= Work task =
Where the line containing "Where should I" appears below, begin there and reproduce each line exactly through the last one, omitting pictures.

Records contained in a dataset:
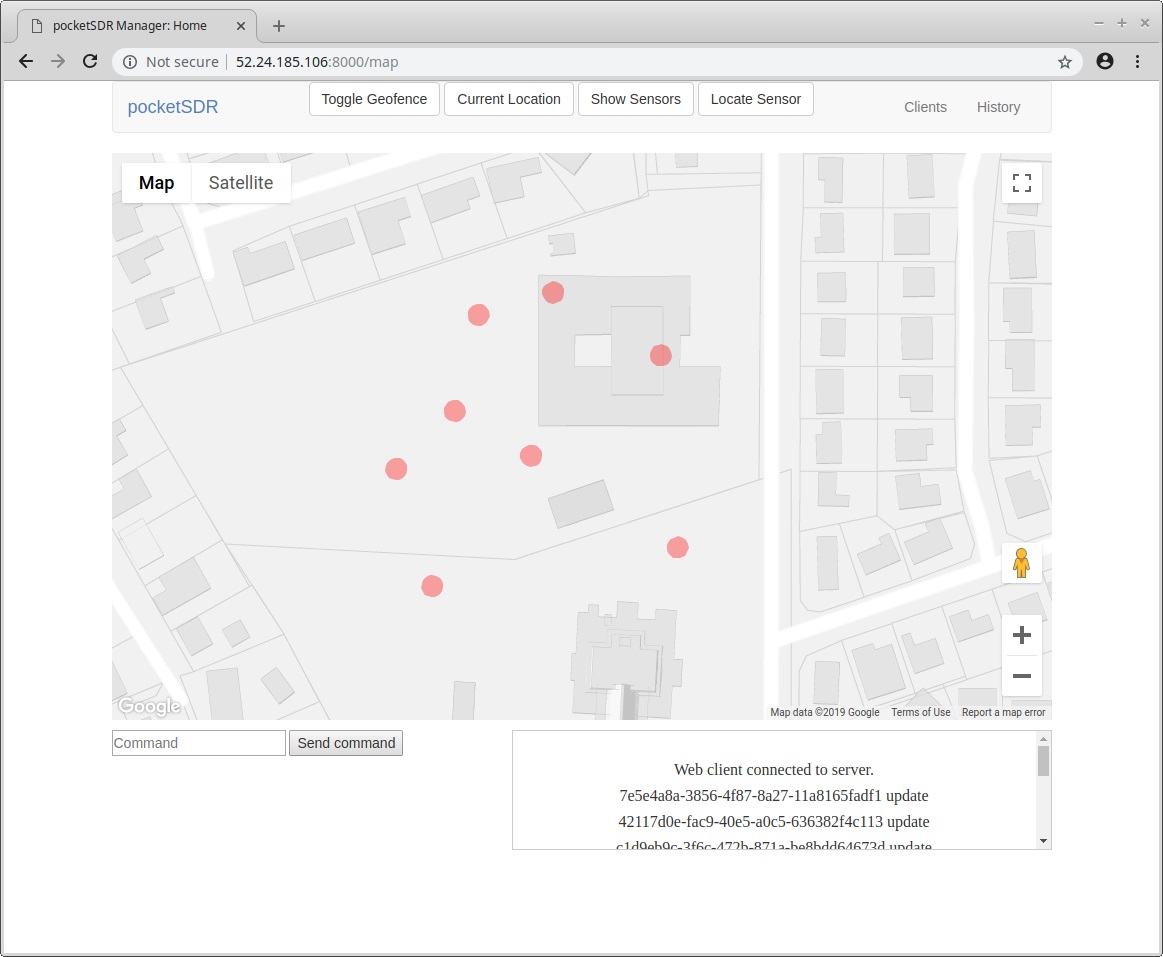Viewport: 1163px width, 957px height.
Task: Bookmark this page with star icon
Action: click(x=1064, y=62)
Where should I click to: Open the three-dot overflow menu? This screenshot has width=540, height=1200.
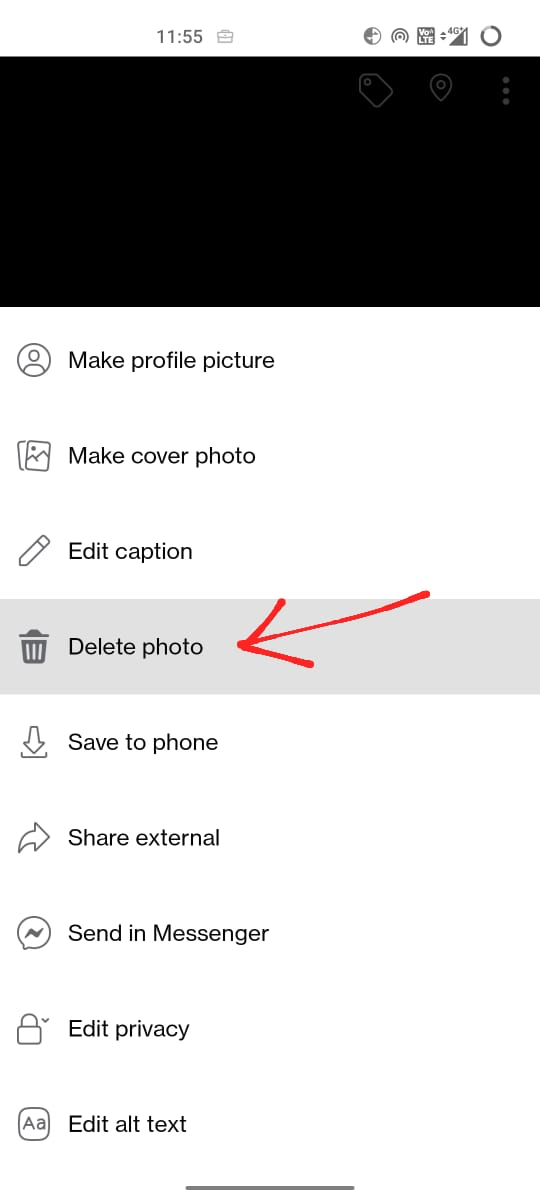click(506, 90)
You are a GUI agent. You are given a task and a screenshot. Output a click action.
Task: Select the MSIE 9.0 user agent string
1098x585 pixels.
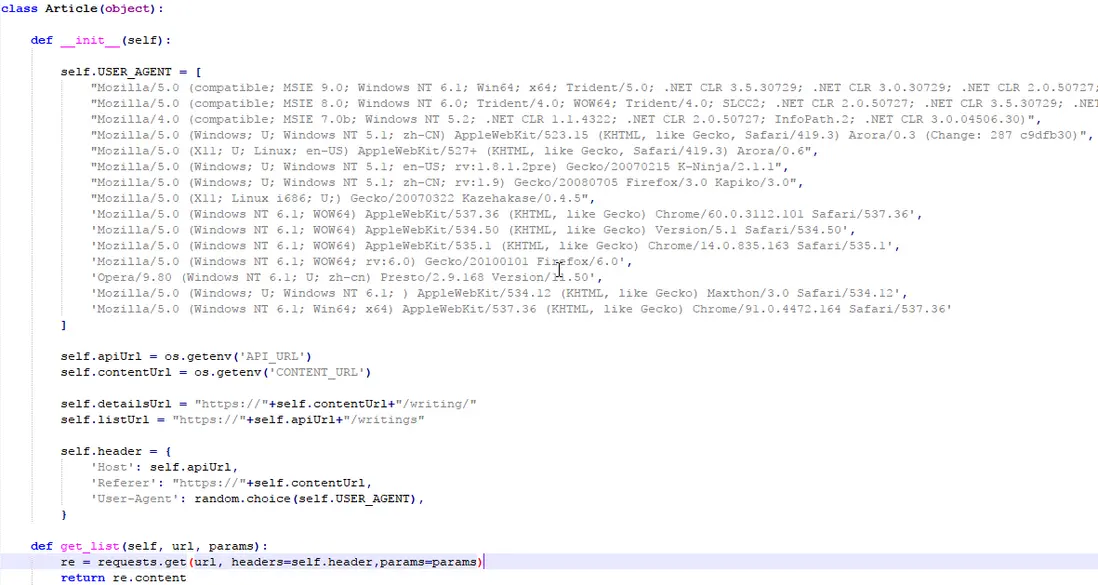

= Finished task =
Where should I click to: Open the three-dot overflow menu? This screenshot has width=540, height=1200.
click(506, 90)
You are a GUI agent. You are given a task and a screenshot. Output a click action.
Task: Select the MSIE 9.0 user agent string
1098x585 pixels.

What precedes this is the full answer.